表2から明らかなように、シュードクロバクテリウム アサッカロリティカムを含む実施例2では、特に汚濁水中に多量に含まれていたn−hex及びBODがほとんど浄化され、その浄化率はそれぞれ、99.8%、98.8%であった。有効微生物含有溶液は食品加工工場の汚濁水において、優れたBOD、COD、SS及びn−hex浄化能を有することが確認された。
なお本発明は上述した各実施形態および実施例に限定されるものではなく、請求項に示した範囲で種々の変更が可能であり、異なる実施形態にそれぞれ開示された技術的手段を適宜組み合わせて得られる実施形態についても本発明の技術的範囲に含まれる。
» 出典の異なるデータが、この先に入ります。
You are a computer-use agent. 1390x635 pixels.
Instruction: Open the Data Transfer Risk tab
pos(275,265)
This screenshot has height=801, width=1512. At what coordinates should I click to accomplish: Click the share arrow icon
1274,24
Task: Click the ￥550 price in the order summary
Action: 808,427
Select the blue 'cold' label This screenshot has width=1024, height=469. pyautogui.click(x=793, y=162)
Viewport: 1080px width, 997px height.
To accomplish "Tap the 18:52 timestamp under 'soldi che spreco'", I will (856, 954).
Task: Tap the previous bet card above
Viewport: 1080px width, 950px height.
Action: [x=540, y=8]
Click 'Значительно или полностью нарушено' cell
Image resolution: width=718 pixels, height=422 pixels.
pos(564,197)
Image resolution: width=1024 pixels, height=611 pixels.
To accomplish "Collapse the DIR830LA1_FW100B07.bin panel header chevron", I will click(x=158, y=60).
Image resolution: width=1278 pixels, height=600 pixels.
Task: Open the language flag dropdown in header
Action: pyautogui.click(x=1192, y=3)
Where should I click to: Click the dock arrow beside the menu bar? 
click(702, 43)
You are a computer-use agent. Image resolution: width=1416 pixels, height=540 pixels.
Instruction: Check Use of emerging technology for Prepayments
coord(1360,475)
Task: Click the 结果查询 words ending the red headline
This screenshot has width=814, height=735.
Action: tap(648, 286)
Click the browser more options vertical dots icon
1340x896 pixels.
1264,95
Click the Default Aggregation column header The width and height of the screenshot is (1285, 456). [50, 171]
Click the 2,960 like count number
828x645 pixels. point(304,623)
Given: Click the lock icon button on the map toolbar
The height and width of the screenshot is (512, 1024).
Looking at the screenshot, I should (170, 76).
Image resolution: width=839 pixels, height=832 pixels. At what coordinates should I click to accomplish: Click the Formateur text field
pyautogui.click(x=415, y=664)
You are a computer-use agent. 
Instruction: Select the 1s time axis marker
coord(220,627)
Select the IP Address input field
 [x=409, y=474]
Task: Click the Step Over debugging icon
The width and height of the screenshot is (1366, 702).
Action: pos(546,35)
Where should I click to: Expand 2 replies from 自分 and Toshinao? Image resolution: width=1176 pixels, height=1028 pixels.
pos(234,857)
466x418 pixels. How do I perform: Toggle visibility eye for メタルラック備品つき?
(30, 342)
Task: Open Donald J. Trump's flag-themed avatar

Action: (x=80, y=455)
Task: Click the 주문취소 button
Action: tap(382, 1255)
また、本明細書中に記載された学術文献および特許文献の全てが、本明細書中において参考として援用される。
1 沈砂槽
2 原水槽
3 貯留槽
4 測定器
5 細目スクリーン
6 エアパイプ
7 ブロア
8 曝気槽
9 曝気槽
10 ポンプ
11 ポンプ
12 エアパイプ
13 エアパイプ
14 反応槽
15 反応槽
16 吸着物質
17 濾床
18 散水用ノズル
19 曝気槽
20 沈降槽
21 環流用のポンプ
22 エアパイプ
23 エアパイプ
24 開閉弁
25 環流ライン
26 環流ライン
27 三方切換弁
28 反応槽
29 曝気槽

Claims (9)

  1. シュードクロバクテリウム アサッカロリティカム(Pseudochrobactrum asacharolyticum)と油脂を含有する汚濁水を接触させることで、油脂を分解することを特徴とする汚濁水処理方法。
  2. さらに、シュードモナス、プロテアバクテリア、フラボバクテリア、コリネバクテリア、アクチノバクテリア、サイトファーガ、ノカルデイア、アルカリジェネス、クロモバクテリア、ニトロソモナス、ニトロバクター、ズーグレア、バシルス、アシネトバクター、オセアノバシルス、セルモナス、デルフチア、サーモモナス、ハロモナス、ブレビバクテリウム、オーシャノバチルス、マリノバクター、マイクロバクテリウム、バージバチラス、ラオウルテラ、ブラキバクテリウム又はステノトロホモナスに属する微生物から選択される1又は2以上を接触させることを特徴とする請求項1に記載の汚濁水処理方法。
  3. 処理対象の汚濁水に対する浄化作用につき好適性を有する微生物を選択し、シュードクロバクテリウム アサッカロリティカム(Pseudochrobactrum asacharolyticum)と合わせて有効微生物を構成する工程、
    有効微生物をそれぞれ培養する工程、
    培養した各有効微生物を前記汚濁水に馴化させる工程、及び
    馴化させた各有効微生物と汚濁水を接触させる工程
    を包含することを特徴とする請求項1又は2に記載の汚濁水処理方法。
  4. 汚濁水を貯留する貯留槽と、貯留槽から流出した汚濁水を貯水可能であり、かつ汚濁水に空気を供給する曝気槽と、有効微生物を吸着物質に吸着させて保持した反応槽とを備え、有効微生物と曝気槽に貯められた汚濁水を接触させることにより汚濁水を処理する汚濁水処理装置を用いることを特徴とする請求項1〜3のいずれかに記載の汚濁水処理方法。
  5. 前記汚濁水処理装置において、反応槽を曝気槽から離れた位置に設置し、曝気槽と反応槽との間に送水管を設け、曝気槽と反応槽との間で汚濁水を循環させることを特徴とする請求項4に記載の汚濁水処理方法。
  6. 前記汚濁水処理装置において、さらに、汚濁水を反応槽に散水噴射する散水噴射装置を備えることを特徴とする請求項5に記載の汚濁水処理方法。
  7. 前記吸着物質が、石英粗面岩、活性炭、木炭、カキ殻、サンゴ砂、セラミックス、ナイロン綱、黒雲母流紋岩、黒雲母花崗岩、流紋岩、花崗岩よりなる群から選択される1又は2以上である請求項4〜6のいずれかに記載の汚濁水処理方法。
  8. 前記汚濁水処理装置において、減少した反応槽内の有効微生物量を補充するために貯留槽に有効微生物を追加投入することを特徴とする請求項4〜7のいずれかに記載の汚濁水処理方法。
  9. 前記汚濁水処理装置において、貯留槽に有効微生物の栄養剤を添加することを特徴とする請求項4〜8のいずれかに記載の汚濁水処理方法。